§ **EXERCISE AIM**
Show every line of the records below that contains the word "dock".

§ **AVAILABLE RECORDS**

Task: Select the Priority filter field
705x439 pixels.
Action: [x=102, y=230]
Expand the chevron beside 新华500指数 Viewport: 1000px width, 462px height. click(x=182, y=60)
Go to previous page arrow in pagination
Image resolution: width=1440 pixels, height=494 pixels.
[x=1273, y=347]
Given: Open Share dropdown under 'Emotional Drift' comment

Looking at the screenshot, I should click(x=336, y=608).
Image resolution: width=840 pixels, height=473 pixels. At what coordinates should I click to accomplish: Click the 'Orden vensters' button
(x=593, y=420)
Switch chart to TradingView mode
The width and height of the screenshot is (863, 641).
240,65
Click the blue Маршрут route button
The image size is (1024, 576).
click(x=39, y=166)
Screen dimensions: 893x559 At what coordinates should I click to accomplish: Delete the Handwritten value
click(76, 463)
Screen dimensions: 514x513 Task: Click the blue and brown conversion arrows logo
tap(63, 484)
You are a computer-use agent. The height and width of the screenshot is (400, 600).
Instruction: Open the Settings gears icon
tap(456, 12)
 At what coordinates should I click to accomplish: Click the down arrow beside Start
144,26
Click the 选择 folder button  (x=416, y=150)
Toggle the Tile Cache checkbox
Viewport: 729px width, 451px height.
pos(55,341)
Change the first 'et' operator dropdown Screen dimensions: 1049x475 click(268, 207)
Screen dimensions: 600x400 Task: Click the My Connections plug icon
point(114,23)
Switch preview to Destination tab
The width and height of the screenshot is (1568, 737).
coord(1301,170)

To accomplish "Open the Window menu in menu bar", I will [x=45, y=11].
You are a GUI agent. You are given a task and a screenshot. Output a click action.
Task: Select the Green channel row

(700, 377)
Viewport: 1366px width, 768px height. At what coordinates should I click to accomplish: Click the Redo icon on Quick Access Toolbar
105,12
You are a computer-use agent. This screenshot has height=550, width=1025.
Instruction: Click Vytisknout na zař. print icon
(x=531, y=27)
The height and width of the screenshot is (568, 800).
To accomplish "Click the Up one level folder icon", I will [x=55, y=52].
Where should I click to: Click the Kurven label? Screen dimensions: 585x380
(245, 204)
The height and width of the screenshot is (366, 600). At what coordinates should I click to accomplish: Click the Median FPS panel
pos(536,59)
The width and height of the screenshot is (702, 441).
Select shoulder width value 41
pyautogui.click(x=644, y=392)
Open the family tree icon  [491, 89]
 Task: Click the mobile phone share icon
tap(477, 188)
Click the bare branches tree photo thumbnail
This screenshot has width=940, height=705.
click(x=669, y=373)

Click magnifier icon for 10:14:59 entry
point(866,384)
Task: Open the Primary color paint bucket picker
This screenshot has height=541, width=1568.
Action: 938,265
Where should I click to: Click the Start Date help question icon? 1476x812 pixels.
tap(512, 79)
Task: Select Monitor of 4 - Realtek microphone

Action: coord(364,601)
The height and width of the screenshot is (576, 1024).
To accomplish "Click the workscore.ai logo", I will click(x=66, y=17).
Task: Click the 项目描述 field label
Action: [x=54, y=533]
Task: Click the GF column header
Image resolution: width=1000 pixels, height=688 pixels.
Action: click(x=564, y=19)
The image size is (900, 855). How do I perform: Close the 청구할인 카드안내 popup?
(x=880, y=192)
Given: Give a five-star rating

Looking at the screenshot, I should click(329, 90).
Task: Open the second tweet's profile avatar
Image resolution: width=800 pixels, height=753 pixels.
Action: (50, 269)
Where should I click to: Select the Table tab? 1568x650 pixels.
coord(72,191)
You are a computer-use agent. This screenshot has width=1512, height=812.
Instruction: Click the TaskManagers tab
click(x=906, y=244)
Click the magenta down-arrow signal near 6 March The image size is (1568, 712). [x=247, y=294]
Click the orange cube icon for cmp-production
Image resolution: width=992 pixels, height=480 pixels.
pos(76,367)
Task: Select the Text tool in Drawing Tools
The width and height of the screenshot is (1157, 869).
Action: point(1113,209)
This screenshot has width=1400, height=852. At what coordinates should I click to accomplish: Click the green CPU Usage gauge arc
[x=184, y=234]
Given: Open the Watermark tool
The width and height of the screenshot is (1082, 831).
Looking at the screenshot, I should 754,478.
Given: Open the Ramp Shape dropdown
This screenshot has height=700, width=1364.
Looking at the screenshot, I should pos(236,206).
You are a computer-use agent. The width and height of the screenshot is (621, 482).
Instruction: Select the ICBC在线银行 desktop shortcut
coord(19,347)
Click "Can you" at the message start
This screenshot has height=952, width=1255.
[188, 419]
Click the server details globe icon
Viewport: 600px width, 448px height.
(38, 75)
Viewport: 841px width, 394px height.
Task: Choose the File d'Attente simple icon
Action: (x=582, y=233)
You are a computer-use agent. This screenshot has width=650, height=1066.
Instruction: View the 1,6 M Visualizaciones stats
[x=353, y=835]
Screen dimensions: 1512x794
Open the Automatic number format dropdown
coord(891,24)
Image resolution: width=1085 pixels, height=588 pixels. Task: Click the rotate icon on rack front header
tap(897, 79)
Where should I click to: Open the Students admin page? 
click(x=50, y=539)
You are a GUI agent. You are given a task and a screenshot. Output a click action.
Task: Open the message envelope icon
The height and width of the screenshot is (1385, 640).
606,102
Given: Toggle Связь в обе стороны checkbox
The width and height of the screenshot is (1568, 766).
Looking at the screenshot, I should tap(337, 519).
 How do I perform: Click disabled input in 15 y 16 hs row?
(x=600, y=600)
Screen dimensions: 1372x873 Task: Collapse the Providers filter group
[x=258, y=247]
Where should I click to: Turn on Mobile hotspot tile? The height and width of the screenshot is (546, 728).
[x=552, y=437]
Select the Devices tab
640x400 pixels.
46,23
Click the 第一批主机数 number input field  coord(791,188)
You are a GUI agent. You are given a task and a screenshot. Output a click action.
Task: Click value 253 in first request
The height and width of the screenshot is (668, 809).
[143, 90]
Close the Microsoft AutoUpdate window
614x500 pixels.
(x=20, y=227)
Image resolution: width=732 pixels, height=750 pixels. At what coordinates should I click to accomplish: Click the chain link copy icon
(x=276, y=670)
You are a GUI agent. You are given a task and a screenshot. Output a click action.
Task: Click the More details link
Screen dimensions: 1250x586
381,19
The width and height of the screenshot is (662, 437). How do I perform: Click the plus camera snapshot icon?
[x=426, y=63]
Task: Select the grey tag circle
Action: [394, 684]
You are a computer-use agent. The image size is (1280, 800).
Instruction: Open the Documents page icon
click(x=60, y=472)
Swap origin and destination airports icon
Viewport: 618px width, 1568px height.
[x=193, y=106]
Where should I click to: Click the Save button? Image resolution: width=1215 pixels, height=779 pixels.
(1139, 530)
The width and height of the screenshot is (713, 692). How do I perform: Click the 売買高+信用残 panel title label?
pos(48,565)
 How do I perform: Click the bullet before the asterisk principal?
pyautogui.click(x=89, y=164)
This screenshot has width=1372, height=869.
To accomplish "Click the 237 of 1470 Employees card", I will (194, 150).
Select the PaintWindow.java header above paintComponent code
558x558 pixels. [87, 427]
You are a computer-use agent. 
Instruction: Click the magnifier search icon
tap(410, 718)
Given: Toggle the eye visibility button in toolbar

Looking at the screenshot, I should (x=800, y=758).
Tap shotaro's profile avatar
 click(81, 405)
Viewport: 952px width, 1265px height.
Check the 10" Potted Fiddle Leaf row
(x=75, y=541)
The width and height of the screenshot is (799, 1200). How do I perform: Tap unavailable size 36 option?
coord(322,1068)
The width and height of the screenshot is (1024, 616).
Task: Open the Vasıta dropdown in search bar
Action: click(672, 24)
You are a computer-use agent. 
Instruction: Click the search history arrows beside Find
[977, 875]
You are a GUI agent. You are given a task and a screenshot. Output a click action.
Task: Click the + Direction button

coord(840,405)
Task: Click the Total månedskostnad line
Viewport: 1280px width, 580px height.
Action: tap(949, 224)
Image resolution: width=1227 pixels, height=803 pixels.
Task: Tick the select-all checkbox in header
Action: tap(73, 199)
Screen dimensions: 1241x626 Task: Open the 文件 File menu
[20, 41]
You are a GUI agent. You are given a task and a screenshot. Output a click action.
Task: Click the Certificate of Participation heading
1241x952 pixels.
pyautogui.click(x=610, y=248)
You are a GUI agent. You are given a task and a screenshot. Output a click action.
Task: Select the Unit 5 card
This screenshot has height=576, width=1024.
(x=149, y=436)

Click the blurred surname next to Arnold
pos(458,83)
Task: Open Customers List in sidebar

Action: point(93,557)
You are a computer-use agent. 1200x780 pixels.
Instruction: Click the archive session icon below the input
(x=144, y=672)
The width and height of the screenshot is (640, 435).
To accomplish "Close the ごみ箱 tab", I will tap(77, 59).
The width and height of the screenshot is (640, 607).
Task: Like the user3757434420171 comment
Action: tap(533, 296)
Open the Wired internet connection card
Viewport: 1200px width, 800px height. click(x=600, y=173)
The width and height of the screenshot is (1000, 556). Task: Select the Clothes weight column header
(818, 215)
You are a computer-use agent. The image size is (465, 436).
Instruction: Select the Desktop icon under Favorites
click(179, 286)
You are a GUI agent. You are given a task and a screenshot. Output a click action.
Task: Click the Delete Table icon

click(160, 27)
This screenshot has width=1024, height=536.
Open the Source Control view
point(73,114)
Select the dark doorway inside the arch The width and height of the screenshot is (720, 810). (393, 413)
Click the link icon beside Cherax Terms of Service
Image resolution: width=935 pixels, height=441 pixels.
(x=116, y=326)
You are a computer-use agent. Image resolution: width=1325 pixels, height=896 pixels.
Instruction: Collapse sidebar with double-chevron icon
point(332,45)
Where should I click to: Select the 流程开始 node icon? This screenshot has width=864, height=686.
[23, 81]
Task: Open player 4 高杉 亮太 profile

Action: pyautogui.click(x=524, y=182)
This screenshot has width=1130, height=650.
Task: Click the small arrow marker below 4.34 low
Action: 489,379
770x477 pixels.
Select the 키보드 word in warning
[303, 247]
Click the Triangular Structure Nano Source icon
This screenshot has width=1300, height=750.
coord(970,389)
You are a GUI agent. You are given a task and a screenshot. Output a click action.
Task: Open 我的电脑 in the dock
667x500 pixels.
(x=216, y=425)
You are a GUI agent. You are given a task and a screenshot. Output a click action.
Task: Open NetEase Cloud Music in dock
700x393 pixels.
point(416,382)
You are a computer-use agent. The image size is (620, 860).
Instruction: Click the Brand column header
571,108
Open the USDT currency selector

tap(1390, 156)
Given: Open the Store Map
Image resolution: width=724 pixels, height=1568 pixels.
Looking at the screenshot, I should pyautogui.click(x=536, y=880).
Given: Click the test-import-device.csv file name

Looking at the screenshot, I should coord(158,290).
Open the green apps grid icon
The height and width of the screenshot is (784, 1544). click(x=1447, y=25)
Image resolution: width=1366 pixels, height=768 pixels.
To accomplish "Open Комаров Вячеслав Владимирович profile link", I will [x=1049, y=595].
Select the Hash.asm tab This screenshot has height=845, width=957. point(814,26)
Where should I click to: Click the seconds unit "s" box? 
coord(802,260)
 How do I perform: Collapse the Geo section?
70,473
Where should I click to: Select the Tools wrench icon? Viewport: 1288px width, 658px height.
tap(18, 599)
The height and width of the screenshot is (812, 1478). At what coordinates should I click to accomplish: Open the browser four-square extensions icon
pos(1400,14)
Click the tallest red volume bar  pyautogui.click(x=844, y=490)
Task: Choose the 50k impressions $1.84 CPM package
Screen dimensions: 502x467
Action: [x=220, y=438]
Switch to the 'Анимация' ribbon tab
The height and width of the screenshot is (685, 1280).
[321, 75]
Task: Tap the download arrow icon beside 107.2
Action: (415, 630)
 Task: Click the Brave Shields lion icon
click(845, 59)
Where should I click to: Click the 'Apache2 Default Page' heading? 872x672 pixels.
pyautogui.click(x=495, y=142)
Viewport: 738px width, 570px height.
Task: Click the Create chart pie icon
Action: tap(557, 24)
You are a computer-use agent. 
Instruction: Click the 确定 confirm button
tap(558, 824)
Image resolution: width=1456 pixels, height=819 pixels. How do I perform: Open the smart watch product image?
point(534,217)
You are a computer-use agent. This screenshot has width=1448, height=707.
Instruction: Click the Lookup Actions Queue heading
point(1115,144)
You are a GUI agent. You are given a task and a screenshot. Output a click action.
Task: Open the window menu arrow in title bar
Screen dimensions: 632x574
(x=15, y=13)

§ **OUTPUT**
Task: Open 我的电脑 in the dock
Task: Open NetEase Cloud Music in dock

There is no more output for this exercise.